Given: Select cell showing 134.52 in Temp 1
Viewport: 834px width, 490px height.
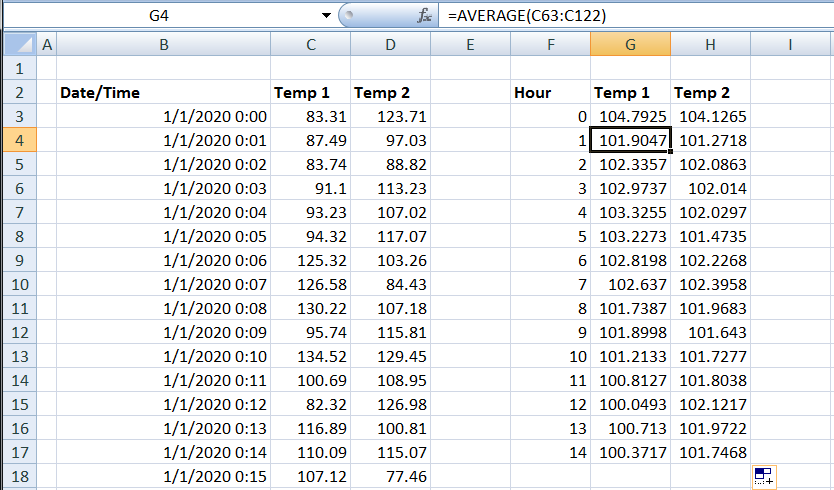Looking at the screenshot, I should (311, 356).
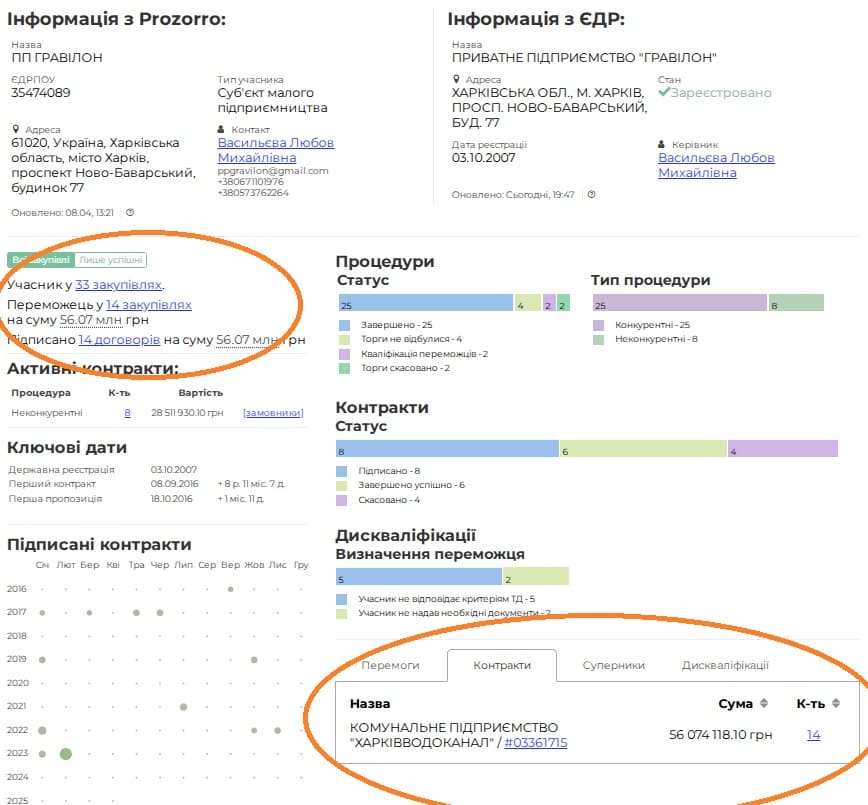
Task: Sort contracts table by К-ть column
Action: point(836,703)
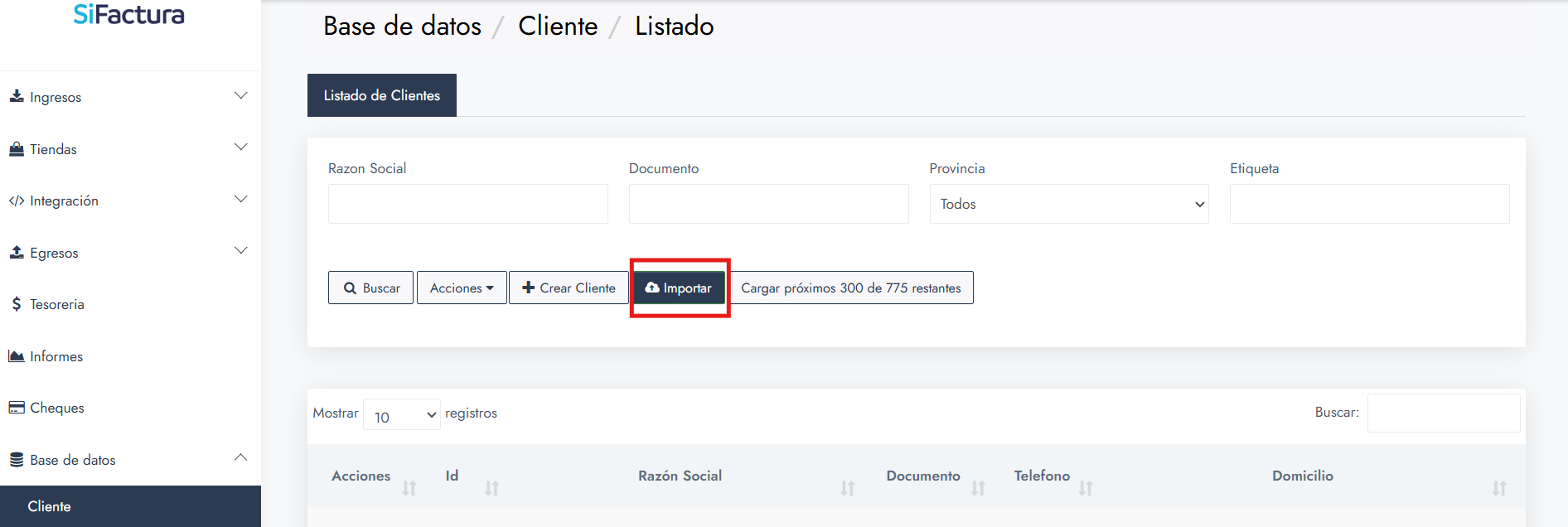Open the Mostrar registros count dropdown
Viewport: 1568px width, 527px height.
(402, 414)
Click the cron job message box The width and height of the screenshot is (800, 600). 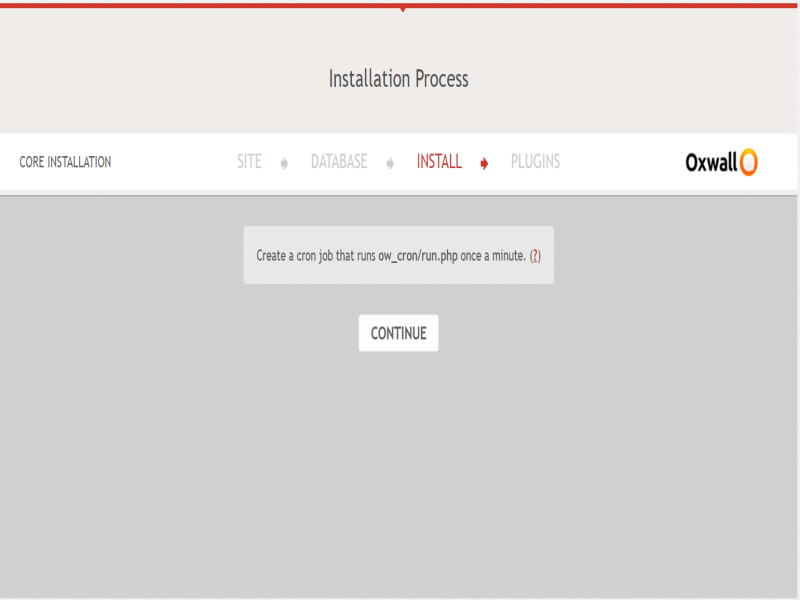click(398, 270)
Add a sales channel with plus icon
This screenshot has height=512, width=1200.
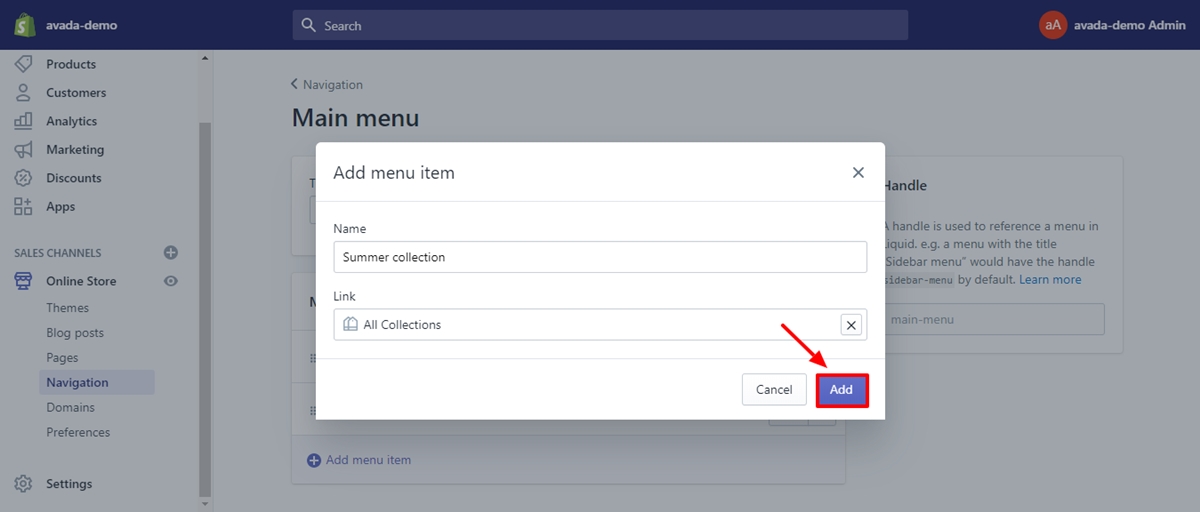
........
Output only the lines that run from the line containing "Add a sales channel with plus icon" to the last line of the data, exactly as they stand and without pictures.

Answer to this exercise:
Add a sales channel with plus icon
This screenshot has height=512, width=1200.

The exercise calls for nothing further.